For everything we do, we can develop and scale technologies to substitute carbon emitting tech for clean tech. We can fight desertification, and restore habitats. Arguments against this usually boil down to "Well, it hasn't happened yet, so it can't happen and it won't happen".
But it will, though it won't be easy. As Covid vaccinations show, there's really nothing in the world that would make everyone do the simple, sensible thing, so we'll stumble forward, but we'll get there.
Roads won't be free of ICE cars for 30 more years at least and make that 50+ for the 3rd world countries.
Energy generation with solar panels and wind turbines is not stable. Only long-term solution is nuclear so that our children in 20 years breath less coal-burn exhausts.
It will probably happen eventually but we will live through a lot of weather related suffering until then. Thank you previous generations.
The question is whether we can move around in parameter-space to reach another optimum, without having to transition trough rather sub-optimal areas of the cost-function for some time.
We may be caught in some local minimum, without society having enough "energy" to climb out of it.
Arguments for this usually boil down to "Well it hasn't happened yet, but it's only a matter of time before technology without current expression/science that doesn't yet exist/a miracle occurs and it inevitably, without doubt, happens."
Both stupid arguments.
Changes in liberal democracy happen very slowly as it takes time for information and belief to propagate to all voters and decision makers. Take for example marijuana legalization. It took it decades of lobbying.
The timescale of such a change in policy is also reflected in the markets as well. Consider money printinting, inflation, interest rates, etc. All these rarely make huge differences over night.

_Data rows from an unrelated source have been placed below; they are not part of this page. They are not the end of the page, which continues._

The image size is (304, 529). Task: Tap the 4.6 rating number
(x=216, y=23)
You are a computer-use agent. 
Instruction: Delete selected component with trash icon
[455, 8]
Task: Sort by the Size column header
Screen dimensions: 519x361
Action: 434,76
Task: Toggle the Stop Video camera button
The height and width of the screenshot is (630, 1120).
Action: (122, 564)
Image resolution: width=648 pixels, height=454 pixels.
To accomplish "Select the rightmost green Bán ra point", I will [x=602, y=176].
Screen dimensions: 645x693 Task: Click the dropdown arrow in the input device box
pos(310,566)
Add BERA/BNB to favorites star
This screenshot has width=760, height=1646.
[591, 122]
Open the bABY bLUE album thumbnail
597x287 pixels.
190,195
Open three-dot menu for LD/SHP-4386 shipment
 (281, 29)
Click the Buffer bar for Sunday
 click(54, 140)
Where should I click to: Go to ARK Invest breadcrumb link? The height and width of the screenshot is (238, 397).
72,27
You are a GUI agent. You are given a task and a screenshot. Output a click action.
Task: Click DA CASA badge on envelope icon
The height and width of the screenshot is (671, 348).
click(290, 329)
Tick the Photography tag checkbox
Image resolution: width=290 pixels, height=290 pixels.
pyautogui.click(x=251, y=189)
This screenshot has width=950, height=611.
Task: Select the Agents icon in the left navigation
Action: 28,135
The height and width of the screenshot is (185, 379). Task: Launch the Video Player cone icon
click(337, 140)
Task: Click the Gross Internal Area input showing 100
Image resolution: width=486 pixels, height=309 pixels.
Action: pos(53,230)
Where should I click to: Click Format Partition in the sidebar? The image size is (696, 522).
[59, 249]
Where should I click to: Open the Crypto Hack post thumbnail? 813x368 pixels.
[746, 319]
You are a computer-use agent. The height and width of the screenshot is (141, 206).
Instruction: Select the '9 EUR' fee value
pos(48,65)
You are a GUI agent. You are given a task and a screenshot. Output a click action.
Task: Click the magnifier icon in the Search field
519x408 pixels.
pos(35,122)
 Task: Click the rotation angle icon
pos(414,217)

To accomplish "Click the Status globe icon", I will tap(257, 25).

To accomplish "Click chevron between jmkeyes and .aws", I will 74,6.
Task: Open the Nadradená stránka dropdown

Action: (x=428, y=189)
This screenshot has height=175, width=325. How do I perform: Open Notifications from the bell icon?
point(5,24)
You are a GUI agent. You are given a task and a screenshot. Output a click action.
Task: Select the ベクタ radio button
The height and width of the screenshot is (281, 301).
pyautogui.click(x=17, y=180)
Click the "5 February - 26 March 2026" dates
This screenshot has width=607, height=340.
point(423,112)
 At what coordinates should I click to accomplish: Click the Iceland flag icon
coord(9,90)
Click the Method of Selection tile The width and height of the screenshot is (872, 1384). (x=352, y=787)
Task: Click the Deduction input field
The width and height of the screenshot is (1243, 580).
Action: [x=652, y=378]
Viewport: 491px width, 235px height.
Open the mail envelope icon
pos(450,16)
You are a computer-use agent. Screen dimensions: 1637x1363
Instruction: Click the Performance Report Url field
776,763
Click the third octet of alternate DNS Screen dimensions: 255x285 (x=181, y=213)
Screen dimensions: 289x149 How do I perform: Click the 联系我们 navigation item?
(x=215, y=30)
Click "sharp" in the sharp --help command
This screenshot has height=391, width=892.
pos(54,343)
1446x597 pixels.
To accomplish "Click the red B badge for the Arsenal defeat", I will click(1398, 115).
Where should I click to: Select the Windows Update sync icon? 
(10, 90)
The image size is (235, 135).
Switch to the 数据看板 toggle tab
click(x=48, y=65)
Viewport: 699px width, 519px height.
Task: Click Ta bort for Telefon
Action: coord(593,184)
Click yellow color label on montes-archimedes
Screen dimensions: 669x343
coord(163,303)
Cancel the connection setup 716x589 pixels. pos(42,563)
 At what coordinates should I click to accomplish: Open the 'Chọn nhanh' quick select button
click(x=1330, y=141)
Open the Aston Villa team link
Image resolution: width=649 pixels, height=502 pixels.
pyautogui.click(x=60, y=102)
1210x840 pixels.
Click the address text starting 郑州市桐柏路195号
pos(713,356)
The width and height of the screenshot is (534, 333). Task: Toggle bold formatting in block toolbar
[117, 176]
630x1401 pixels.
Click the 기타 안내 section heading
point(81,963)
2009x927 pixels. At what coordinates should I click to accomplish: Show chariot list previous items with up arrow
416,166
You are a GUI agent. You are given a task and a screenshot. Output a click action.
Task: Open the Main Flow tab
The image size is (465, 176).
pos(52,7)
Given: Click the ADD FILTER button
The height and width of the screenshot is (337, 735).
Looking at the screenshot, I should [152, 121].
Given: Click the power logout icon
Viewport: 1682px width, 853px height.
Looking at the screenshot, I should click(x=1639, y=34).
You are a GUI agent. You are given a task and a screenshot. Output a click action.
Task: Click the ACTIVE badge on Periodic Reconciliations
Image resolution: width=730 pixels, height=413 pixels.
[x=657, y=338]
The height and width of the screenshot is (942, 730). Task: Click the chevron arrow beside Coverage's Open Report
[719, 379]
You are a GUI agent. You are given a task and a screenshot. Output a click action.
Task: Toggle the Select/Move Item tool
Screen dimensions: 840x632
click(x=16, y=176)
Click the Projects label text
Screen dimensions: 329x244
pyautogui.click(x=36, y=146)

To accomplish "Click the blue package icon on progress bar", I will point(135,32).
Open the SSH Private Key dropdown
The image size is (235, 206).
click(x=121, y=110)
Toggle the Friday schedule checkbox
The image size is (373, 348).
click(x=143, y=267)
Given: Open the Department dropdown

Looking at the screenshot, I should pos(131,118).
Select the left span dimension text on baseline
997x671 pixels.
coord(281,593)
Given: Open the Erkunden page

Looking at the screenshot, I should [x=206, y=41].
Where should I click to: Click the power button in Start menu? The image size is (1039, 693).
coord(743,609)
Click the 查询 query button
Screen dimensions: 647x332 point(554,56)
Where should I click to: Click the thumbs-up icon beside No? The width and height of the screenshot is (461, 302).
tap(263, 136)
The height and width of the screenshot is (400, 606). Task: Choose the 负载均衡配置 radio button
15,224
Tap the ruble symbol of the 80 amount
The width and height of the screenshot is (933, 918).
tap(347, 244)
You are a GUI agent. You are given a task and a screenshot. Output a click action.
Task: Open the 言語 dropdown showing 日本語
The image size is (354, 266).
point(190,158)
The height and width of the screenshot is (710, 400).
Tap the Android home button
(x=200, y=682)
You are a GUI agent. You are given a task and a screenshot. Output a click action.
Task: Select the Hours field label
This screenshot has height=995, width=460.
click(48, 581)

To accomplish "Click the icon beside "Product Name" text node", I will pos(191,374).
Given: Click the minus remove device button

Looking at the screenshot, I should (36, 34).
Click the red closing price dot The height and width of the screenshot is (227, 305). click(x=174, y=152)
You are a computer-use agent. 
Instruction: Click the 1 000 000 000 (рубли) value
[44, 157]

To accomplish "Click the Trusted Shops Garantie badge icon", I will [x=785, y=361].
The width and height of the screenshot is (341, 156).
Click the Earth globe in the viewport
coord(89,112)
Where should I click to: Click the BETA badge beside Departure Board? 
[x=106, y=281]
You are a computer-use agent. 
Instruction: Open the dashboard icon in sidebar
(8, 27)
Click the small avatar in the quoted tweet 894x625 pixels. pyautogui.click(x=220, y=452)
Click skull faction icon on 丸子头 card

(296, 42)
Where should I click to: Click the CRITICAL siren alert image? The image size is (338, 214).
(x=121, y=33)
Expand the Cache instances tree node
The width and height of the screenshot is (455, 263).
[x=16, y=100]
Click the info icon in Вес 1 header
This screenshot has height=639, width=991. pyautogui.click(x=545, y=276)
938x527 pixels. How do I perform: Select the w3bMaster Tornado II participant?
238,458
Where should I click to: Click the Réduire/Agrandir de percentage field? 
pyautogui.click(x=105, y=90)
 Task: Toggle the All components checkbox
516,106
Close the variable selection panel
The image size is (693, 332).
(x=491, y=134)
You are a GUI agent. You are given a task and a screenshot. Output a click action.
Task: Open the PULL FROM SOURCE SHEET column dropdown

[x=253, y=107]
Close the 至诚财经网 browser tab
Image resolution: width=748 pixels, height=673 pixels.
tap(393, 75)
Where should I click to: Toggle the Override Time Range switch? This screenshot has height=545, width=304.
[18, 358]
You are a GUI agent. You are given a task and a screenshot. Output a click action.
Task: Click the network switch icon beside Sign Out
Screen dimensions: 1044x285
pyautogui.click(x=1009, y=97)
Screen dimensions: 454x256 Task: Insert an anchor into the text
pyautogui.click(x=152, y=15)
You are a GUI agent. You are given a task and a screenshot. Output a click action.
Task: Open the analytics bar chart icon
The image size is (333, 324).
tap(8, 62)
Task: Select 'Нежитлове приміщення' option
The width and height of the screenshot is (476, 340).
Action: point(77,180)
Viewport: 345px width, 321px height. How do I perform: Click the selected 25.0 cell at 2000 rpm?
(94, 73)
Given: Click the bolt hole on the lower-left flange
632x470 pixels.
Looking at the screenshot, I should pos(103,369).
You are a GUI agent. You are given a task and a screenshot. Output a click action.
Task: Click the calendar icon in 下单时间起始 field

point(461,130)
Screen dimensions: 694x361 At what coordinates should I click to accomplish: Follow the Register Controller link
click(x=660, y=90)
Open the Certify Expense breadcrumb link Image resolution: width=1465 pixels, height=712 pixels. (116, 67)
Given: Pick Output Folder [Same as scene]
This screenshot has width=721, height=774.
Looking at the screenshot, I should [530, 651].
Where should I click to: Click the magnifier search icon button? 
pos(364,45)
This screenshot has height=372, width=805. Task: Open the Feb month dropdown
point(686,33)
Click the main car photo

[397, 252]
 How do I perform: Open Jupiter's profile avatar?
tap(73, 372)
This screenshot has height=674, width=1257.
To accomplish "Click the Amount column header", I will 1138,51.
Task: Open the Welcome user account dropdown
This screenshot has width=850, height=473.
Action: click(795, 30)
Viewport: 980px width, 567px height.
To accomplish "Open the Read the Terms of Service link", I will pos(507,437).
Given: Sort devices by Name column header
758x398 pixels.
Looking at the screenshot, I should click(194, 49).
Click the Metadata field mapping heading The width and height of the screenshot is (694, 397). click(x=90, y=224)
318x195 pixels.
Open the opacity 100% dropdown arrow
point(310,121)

Psychology of the masses is hard to predict and influence as the timescale gets smaller. It took Hitler around 15 years to become a chancellor of Germany after joining the DAP after WW1.
Nothing happens overnight and nothing is simple and sensible.
I personally don't see any fast way except ecodictatorship. The urge to take the path of least resistance and most short term joy is just too strong when there is no overseer to punish us for it. But who will control the controller? The core issue of all forms of autocracy. Perhaps AGI, if reached, would also be our saviour here.
If you don’t think those lifestyle changes will have an effect, then say so. If you think they’re effective but you don’t want to live that way (that’s me) then be honest about it. But simply saying “the climate activists aren’t making any lifestyle changes, so we don’t have to listen to them!” is incorrect, and even worse, boring. We’ve been hearing that same South Park song for over a decade, it’s getting old.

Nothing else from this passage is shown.